Southwestern Ontario’s WeedMD owns and operates a greenhouse and processing facility in Strathroy, Ontario, and a processing and extraction facility in Aylmer, Ontario. Last year, WeedMD acquired Starseed Medicinal, which has a $25-million equity investment from the Labourers’ Pension Fund of Central and Eastern Canada (LPF), the largest construction union in Canada.

The company announced its second quarter 2020 results on Wednesday, showing net revenue of $5.9 million compared to $8.0 million a year earlier. The top line was driven by direct-to-consumer sales in the medical market and provincial retail channels, according to WeedMD.

“During the second quarter, we advanced our integration with Starseed to drive direct-to-consumer revenue and made significant operational progress in ramping up production,” said Angelo Tsebelis, CEO, in a press release. “Our unique medical service platform and growing brand recognition for our Color Cannabis adult-use products contributed to our revenue for the quarter.”

WeedMD finished the quarter with inventory and biological assets of $38.6 million and cash of $5.7 million. Subsequent to the quarter’s end, the company closed on a $30-million credit facility with its strategic investor LPF.

In his report, Gilmer said the lower revenue was a result of COVID-19’s impact on adult-use and medical cannabis. For his part, Gilmer had been calling for $8.6 million in revenue, while WMD’s adjusted EBITDA loss of $5.7 million was also below his estimated loss of $4.3 million. The analyst said the Q2’s gross margin was below his expectations due to certain non-cash, one-time items including an inventory impairment of $1.4 million.

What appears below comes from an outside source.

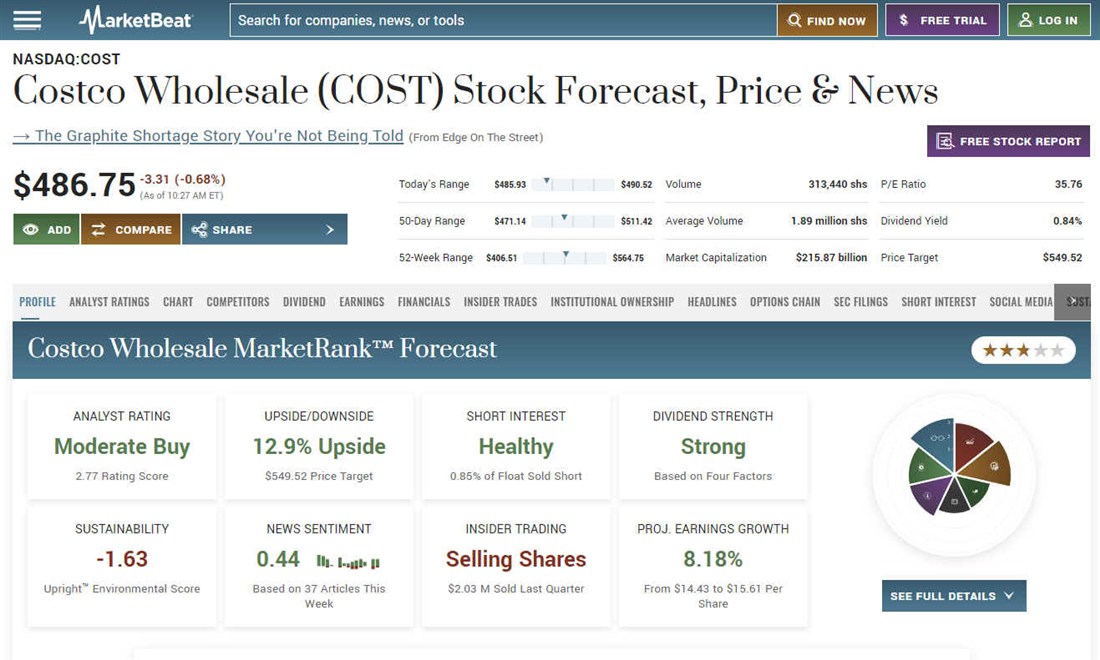This screenshot has height=660, width=1100.
Task: Click the MarketBeat logo
Action: point(136,20)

“Management provided an adjusted gross margin of 52 per cent, which would have exceeded our estimate. Operating expenses were much lower than expected, with SG&A totaling $4.8 million versus our expectations for $6.9 million,” Gilmer wrote.

“We have made some adjustments to our model following the Q2/20 results and management commentary. Management suggested sales are back above levels prior to the pandemic and poised for strong growth from overall market growth [and] in addition should be fuelled by availability of its cannabis 2.0 products in Q4,” Gilmer said. “Our estimates are lower reflecting growth off the lower than expected Q2/20 and the carry through into 2021.”

With the update, Gilmer maintained his “Buy” rating but dropped his target from $0.85 to $0.50 per share, which at press time represented a projected 12-month return of 85 per cent. Year-to-date, WMD is down 69 per cent.

On the uptick in business in recent months, WeedMD wrote in the quarterly press release, “Subsequent to quarter-end, the Company has seen increasing customer activity and sales in the majority of its markets, reflecting the reopening of the Canadian economy and gradually decreasing impact of COVID-19, as people have adapted to this new environment. These positive trends have persisted and continue to improve.”